>> Begin
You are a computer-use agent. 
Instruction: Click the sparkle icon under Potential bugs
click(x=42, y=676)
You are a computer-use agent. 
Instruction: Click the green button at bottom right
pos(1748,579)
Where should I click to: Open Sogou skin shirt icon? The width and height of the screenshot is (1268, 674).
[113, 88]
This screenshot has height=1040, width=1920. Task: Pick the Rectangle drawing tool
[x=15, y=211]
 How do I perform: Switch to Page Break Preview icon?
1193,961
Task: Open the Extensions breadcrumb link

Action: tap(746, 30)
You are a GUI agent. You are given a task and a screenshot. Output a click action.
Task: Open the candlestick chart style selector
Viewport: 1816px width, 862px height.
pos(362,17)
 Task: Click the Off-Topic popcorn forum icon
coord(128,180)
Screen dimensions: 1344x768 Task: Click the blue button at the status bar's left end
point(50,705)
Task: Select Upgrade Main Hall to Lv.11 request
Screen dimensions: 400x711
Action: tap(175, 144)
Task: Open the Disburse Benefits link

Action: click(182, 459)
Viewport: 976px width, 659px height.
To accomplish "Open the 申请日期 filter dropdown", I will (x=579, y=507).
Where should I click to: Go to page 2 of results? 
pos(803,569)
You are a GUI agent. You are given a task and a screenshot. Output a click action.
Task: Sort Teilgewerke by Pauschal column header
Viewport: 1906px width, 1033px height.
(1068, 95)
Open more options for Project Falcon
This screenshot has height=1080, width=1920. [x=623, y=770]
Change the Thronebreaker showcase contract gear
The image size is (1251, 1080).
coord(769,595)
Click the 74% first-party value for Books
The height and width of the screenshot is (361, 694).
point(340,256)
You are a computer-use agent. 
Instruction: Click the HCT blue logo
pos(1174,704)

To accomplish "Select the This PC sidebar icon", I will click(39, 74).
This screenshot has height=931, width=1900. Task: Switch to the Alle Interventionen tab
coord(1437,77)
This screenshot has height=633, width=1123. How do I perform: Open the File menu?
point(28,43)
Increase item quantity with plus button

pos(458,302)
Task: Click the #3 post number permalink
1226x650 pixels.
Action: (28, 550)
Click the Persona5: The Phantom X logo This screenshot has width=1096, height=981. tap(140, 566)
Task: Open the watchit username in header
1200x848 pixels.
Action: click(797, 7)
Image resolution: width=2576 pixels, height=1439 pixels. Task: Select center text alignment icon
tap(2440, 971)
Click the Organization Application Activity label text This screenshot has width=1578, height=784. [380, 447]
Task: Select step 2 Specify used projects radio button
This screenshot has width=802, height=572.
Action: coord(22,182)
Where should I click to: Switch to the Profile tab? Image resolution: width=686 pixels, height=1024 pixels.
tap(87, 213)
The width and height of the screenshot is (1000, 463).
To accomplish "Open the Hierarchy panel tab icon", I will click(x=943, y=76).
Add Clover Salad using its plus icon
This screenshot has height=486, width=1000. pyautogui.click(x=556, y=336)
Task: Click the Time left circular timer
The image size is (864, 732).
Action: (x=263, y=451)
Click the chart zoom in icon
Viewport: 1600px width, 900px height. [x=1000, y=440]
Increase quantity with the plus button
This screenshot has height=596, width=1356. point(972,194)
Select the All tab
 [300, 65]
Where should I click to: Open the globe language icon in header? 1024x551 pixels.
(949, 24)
>> End
• WHAT IS EXPECTED: Render every line of the material above as a Markdown table with the columns "Row" and "Line", numbering each row and leaving out blank lines.

• THE ANSWER:
| Row | Line |
|---|---|
| 1 | You are a computer-use agent.  |
| 2 | Instruction: Click the sparkle icon under Potential bugs |
| 3 | click(x=42, y=676) |
| 4 | You are a computer-use agent.  |
| 5 | Instruction: Click the green button at bottom right |
| 6 | pos(1748,579) |
| 7 | Where should I click to: Open Sogou skin shirt icon? The width and height of the screenshot is (1268, 674). |
| 8 | [113, 88] |
| 9 | This screenshot has height=1040, width=1920. Task: Pick the Rectangle drawing tool |
| 10 | [x=15, y=211] |
| 11 |  How do I perform: Switch to Page Break Preview icon? |
| 12 | 1193,961 |
| 13 | Task: Open the Extensions breadcrumb link |
| 14 | Action: tap(746, 30) |
| 15 | You are a GUI agent. You are given a task and a screenshot. Output a click action. |
| 16 | Task: Open the candlestick chart style selector |
| 17 | Viewport: 1816px width, 862px height. |
| 18 | pos(362,17) |
| 19 |  Task: Click the Off-Topic popcorn forum icon |
| 20 | coord(128,180) |
| 21 | Screen dimensions: 1344x768 Task: Click the blue button at the status bar's left end |
| 22 | point(50,705) |
| 23 | Task: Select Upgrade Main Hall to Lv.11 request |
| 24 | Screen dimensions: 400x711 |
| 25 | Action: tap(175, 144) |
| 26 | Task: Open the Disburse Benefits link |
| 27 | Action: click(182, 459) |
| 28 | Viewport: 976px width, 659px height. |
| 29 | To accomplish "Open the 申请日期 filter dropdown", I will (x=579, y=507). |
| 30 | Where should I click to: Go to page 2 of results?  |
| 31 | pos(803,569) |
| 32 | You are a GUI agent. You are given a task and a screenshot. Output a click action. |
| 33 | Task: Sort Teilgewerke by Pauschal column header |
| 34 | Viewport: 1906px width, 1033px height. |
| 35 | (1068, 95) |
| 36 | Open more options for Project Falcon |
| 37 | This screenshot has height=1080, width=1920. [x=623, y=770] |
| 38 | Change the Thronebreaker showcase contract gear |
| 39 | The image size is (1251, 1080). |
| 40 | coord(769,595) |
| 41 | Click the 74% first-party value for Books |
| 42 | The height and width of the screenshot is (361, 694). |
| 43 | point(340,256) |
| 44 | You are a computer-use agent.  |
| 45 | Instruction: Click the HCT blue logo |
| 46 | pos(1174,704) |
| 47 | To accomplish "Select the This PC sidebar icon", I will click(39, 74). |
| 48 | This screenshot has height=931, width=1900. Task: Switch to the Alle Interventionen tab |
| 49 | coord(1437,77) |
| 50 | This screenshot has height=633, width=1123. How do I perform: Open the File menu? |
| 51 | point(28,43) |
| 52 | Increase item quantity with plus button |
| 53 | pos(458,302) |
| 54 | Task: Click the #3 post number permalink |
| 55 | 1226x650 pixels. |
| 56 | Action: (28, 550) |
| 57 | Click the Persona5: The Phantom X logo This screenshot has width=1096, height=981. tap(140, 566) |
| 58 | Task: Open the watchit username in header |
| 59 | 1200x848 pixels. |
| 60 | Action: click(797, 7) |
| 61 | Image resolution: width=2576 pixels, height=1439 pixels. Task: Select center text alignment icon |
| 62 | tap(2440, 971) |
| 63 | Click the Organization Application Activity label text This screenshot has width=1578, height=784. [380, 447] |
| 64 | Task: Select step 2 Specify used projects radio button |
| 65 | This screenshot has width=802, height=572. |
| 66 | Action: coord(22,182) |
| 67 | Where should I click to: Switch to the Profile tab? Image resolution: width=686 pixels, height=1024 pixels. |
| 68 | tap(87, 213) |
| 69 | The width and height of the screenshot is (1000, 463). |
| 70 | To accomplish "Open the Hierarchy panel tab icon", I will click(x=943, y=76). |
| 71 | Add Clover Salad using its plus icon |
| 72 | This screenshot has height=486, width=1000. pyautogui.click(x=556, y=336) |
| 73 | Task: Click the Time left circular timer |
| 74 | The image size is (864, 732). |
| 75 | Action: (x=263, y=451) |
| 76 | Click the chart zoom in icon |
| 77 | Viewport: 1600px width, 900px height. [x=1000, y=440] |
| 78 | Increase quantity with the plus button |
| 79 | This screenshot has height=596, width=1356. point(972,194) |
| 80 | Select the All tab |
| 81 |  [300, 65] |
| 82 | Where should I click to: Open the globe language icon in header? 1024x551 pixels. |
| 83 | (949, 24) |